I own a GRiDPad 1910, upon which I run PC-GEOS 2.0 with Graffiti. I wrote a Guide to installing GEOS on the GRiDPad 1910 which will help you get to the same place. Once it runs GEOS, it functions as sort of a giant PDA. There's a great deal of old PC-GEOS software which can be run on it, and it has a 640x400 monochrome CGA display.
As it stands now, my pad has the GRiD Dos 3.3 (Must be a hack of MS-DOS?) on the 20mb (probably 21mb, type 2 in AT standards) internal IDE disk. I also have Loaded Palm Connect, which is Geoworks 2.0 plus a fairly bad handwriting recognition library and three apps; A notepad, a scheduler, and an address book. I also loaded the original Graffiti handwriting recognition program, later made famous by the Palm Pilot.
In this configuration, the pad is nearly identical to the machine known as the Zoomer; Sold by AST after buying GRiD, sold by Tandy as the Casio Z-PDA 7000, and also as the GRiDPad 2390. There's more information about it elsewhere on the web, and this page isn't really about the zoomer; It's about making a gridpad act like a zoomer with a bigger screen, more disk, and dramatically less battery life.

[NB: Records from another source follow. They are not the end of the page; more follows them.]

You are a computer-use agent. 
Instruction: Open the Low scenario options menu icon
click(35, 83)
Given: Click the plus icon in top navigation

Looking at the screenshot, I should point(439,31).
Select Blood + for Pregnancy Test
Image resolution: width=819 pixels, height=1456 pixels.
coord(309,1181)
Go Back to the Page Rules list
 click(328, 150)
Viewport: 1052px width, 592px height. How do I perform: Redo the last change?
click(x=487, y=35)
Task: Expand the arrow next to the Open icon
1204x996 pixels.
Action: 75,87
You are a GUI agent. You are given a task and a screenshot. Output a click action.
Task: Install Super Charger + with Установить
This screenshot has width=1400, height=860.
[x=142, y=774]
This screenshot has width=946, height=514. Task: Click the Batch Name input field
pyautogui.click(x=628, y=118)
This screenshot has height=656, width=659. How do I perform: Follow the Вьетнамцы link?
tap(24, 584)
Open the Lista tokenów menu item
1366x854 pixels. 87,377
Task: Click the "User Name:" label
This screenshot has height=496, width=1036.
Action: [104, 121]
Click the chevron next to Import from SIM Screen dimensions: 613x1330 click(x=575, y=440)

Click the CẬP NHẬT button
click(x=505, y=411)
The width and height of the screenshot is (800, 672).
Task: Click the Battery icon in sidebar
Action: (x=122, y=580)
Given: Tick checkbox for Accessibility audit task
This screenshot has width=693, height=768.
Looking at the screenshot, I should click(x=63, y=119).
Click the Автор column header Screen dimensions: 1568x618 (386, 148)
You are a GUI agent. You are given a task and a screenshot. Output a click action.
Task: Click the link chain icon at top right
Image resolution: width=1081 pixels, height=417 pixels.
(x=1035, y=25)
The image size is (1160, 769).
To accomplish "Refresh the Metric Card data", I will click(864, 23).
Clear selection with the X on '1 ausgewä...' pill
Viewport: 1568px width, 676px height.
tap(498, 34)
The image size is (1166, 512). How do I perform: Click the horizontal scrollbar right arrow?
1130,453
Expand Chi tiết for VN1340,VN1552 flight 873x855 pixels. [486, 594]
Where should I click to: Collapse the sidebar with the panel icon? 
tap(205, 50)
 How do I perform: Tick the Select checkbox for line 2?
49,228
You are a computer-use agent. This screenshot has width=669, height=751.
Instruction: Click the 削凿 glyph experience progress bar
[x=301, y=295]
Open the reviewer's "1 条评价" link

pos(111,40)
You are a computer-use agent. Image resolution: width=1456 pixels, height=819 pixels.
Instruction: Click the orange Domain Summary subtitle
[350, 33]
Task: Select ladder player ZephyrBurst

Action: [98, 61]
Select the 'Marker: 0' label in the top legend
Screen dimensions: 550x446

For comparison's sake, though, let me show you why when I bothered to carry anything around, I carried my GRiDPad 1910 and not my GRiDPad 2390:
Feature | Zoomer | GRiDPad 1910 |
---|---|---|
Display | Approx. 384x by 512y LCD | 640x400 Mono CGA LCD |
CPU | XT-class | XT-class |
Memory | 640k for code 384k for storage |
2mb for code |
Hard Disk | None | 20mb, theoretically expandable |
Backlight | None | Blue EL Backlight |
Pen System | Touch Screen w/ Telescoping Stylus |
Capacitance Screen w/ wired stylus |
Keyboard | None | 6-pin micro-din XT Keyboard Interface |
Audio | 4 channel, 16 bit 44.1khz |
PC Speaker |
Serial Ports | One serial One IR |
One serial* |
Parallel Ports | None | None* |
Expansion | One PCMCIA Type II | One ATA-FLASH slot |
Buttons | Keypad, A, B | F1-F5, Sleep |
To sum up; The display capabilities are much improved on the GRiDPad. They're both monochrome (1bpp) but the higher resolution of the pad makes it worthwhile. The pad's also a lot heavier and a lot bigger; That's obviously good and bad. The zoomer fit in my pants pocket, being about the size of a paperback, but I have large hands and my hand cramped using it. A Pilot would obviously be even worse, even if it does have a better set of software and more CPU power. Both the Zoomer and the GRiDPad are XT-class machines; The GRiDPad has considerably more memory.
The Zoomer has more versatility in that it has a true PCMCIA Type II slot, although you can't put anything with much power drain in it. The GRiDPad can only use five volt ATA-FLASH cards. No SRAM cards, of course.
The GRiDPad does have another severe advantage over the Zoomer; A 20mb IDE hard drive. This can also be expanded, but how far I'm not sure. (Hopefully, I Can put this 250mb Quantum I have into it.) The machine will boot to a rom drive if there is no hard disk, or to a ATA-FLASH card (known as A:.)
The GRiDPad can be upgraded to contain an internal modem; Somewhere around here I have the 2400 baud MNP 5 modem from my last GRiDPad (which tended to eat the inverter for the backlight.)
Finally, after some of the specifications I put an asterisk - That's because the GRiDPad 1910 has an expansion bus out of the bottom of it. I don't know if there's a second serial port (I need to order a book from Tandy) but there IS a floppy bus and a parallel port in there. I don't know if GRiD ever made a dock station, but one was certainly planned for.